• [Ejercicios]:
a – Según el extracto sobre la ciencia del terrorismo, ¿durante qué período de la vida desarrolla el cerebro principalmente sus conexiones celulares?
b – Reproduce del extracto sobre la ciencia del terrorismo el fragmento que va desde "Según explicó Greenfield" hasta "de determinada forma.", ambos incluidos.

• [Extracto de la página]:
La ciencia parece por tanto muy interesada en el terrorismo. Sus causas son de origen variado: social, económico, religioso… ¿pero podría la ciencia encontrarlas también en el cerebro? La científica Susan Greenfield, directora de la Royal Institution of Great Britain, ha señalado al respecto que el estudio de la neurología, desde el punto de vista de las creencias, la identidad y la percepción del riesgo, puede dar ciertas pistas de la existencia de un terrorista en potencia.
En un encuentro celebrado estos días en Sydney sobre la ciencia del terrorismo, organizado por el Australian Science Media Centre, una organización independiente y sin ánimo de lucro que se dedica a informar sobre hallazgos científicos a través de los medios de comunicación para el público general, Greenfield señaló que la neurociencia puede ser un arma contra el terrorismo, si se considera la base neurológica de las creencias.
Según explicó Greenfield en el mencionado encuentro sobre La ciencia del terrorismo, no existe un “lugar” en el cerebro que “obligue” a nadie a ser explícitamente un terrorista, pero lo cierto es que la neurociencia podría hallarse en la base de esta importante cuestión.
Greenfield señaló que el cerebro desarrolla las conexiones celulares principalmente en los primeros 18 años de nuestra vida. Las experiencias que tenemos durante esos años, producen una profunda huella en nuestro cerebro, una huella que nos hace percibir y responder al mundo que nos rodea de determinada forma.
Creencias fijadas
La investigadora y sus colegas del Oxford Centre for Science of the Mind, analizan actualmente cómo las creencias se fijan en nuestros cerebros. Un sistema de creencias determinado puede sin lugar a dudas propiciar actitudes terroristas, que el entorno favorecerá o determinará.
Según Greenfield, las creencias pueden modificarse, pero una vez establecidas son muy difíciles de transformar. Nos hacen ver el mundo de una manera muy determinada, y actuar en function de lo que creemos o pensamos.
Dichas creencias, señala, se establecen en nuestro cerebro, bien porque nos suceda un hecho muy significativo que nos marque, o bien por medio de la repetición constante de frases, oraciones o rituales. La deducción lógica no deja tanta marca en nuestra forma de interpretar la realidad.

• [Información extraída]:
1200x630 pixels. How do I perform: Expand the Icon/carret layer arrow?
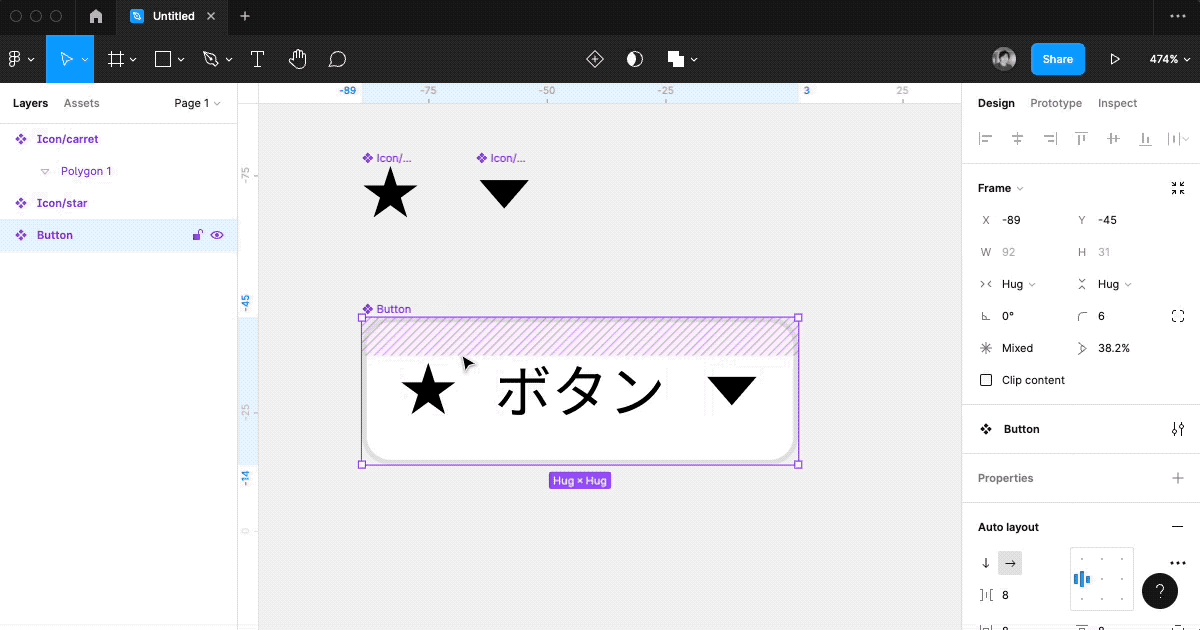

---

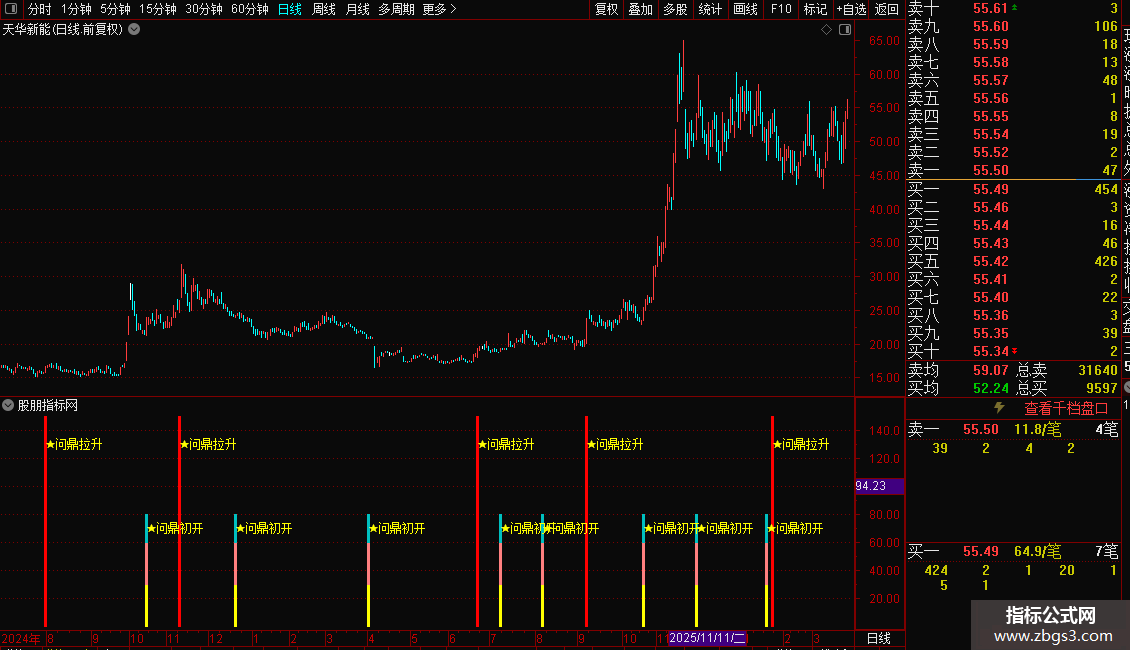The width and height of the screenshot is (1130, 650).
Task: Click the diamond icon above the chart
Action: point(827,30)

• [Respuestas]:
a – Principalmente en los primeros 18 años de vida.

b –
Según explicó Greenfield en el mencionado encuentro sobre La ciencia del terrorismo, no existe un “lugar” en el cerebro que “obligue” a nadie a ser explícitamente un terrorista, pero lo cierto es que la neurociencia podría hallarse en la base de esta importante cuestión.
Greenfield señaló que el cerebro desarrolla las conexiones celulares principalmente en los primeros 18 años de nuestra vida. Las experiencias que tenemos durante esos años, producen una profunda huella en nuestro cerebro, una huella que nos hace percibir y responder al mundo que nos rodea de determinada forma.